## BEGIN RECORDS SHOWN

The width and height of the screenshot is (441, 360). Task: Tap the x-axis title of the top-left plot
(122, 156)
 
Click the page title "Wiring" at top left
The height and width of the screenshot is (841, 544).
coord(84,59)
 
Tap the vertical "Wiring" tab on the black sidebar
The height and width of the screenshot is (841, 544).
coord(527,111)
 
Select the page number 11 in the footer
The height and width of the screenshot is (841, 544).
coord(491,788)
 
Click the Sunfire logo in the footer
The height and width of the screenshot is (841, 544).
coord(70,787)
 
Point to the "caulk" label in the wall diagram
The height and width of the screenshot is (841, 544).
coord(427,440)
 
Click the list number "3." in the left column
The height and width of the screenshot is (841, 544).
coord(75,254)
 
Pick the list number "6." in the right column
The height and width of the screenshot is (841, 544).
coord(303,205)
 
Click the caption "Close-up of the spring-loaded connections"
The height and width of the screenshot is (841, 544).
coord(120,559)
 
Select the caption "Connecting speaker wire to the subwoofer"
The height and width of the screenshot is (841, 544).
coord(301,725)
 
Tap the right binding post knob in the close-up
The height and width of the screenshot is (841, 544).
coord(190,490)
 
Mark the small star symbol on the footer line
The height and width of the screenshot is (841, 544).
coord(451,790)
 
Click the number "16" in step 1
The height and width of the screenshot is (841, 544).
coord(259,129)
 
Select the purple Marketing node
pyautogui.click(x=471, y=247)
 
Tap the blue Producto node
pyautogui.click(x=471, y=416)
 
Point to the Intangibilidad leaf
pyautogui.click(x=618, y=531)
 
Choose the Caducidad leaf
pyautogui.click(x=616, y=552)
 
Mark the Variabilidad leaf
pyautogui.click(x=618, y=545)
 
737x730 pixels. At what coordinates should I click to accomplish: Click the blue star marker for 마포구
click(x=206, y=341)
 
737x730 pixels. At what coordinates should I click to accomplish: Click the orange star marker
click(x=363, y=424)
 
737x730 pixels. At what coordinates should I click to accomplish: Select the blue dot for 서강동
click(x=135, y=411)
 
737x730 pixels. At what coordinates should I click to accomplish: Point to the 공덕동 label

## END RECORDS SHOWN

Reproduce all the records above, swapping every "footer" for "bottom bar" and leaving everything else unchanged.

The width and height of the screenshot is (441, 360). Task: Tap the x-axis title of the top-left plot
(122, 156)
 
Click the page title "Wiring" at top left
The height and width of the screenshot is (841, 544).
coord(84,59)
 
Tap the vertical "Wiring" tab on the black sidebar
The height and width of the screenshot is (841, 544).
coord(527,111)
 
Select the page number 11 in the bottom bar
The height and width of the screenshot is (841, 544).
coord(491,788)
 
Click the Sunfire logo in the bottom bar
The height and width of the screenshot is (841, 544).
coord(70,787)
 
Point to the "caulk" label in the wall diagram
The height and width of the screenshot is (841, 544).
coord(427,440)
 
Click the list number "3." in the left column
The height and width of the screenshot is (841, 544).
coord(75,254)
 
Pick the list number "6." in the right column
The height and width of the screenshot is (841, 544).
coord(303,205)
 
Click the caption "Close-up of the spring-loaded connections"
The height and width of the screenshot is (841, 544).
coord(120,559)
 
Select the caption "Connecting speaker wire to the subwoofer"
The height and width of the screenshot is (841, 544).
coord(301,725)
 
Tap the right binding post knob in the close-up
The height and width of the screenshot is (841, 544).
coord(190,490)
 
Mark the small star symbol on the bottom bar line
The height and width of the screenshot is (841, 544).
coord(451,790)
 
Click the number "16" in step 1
The height and width of the screenshot is (841, 544).
coord(259,129)
 
Select the purple Marketing node
pyautogui.click(x=471, y=247)
 
Tap the blue Producto node
pyautogui.click(x=471, y=416)
 
Point to the Intangibilidad leaf
pyautogui.click(x=618, y=531)
 
Choose the Caducidad leaf
pyautogui.click(x=616, y=552)
 
Mark the Variabilidad leaf
pyautogui.click(x=618, y=545)
 
737x730 pixels. At what coordinates should I click to accomplish: Click the blue star marker for 마포구
click(x=206, y=341)
 
737x730 pixels. At what coordinates should I click to accomplish: Click the orange star marker
click(x=363, y=424)
 
737x730 pixels. At what coordinates should I click to accomplish: Select the blue dot for 서강동
click(x=135, y=411)
 
737x730 pixels. At what coordinates should I click to accomplish: Point to the 공덕동 label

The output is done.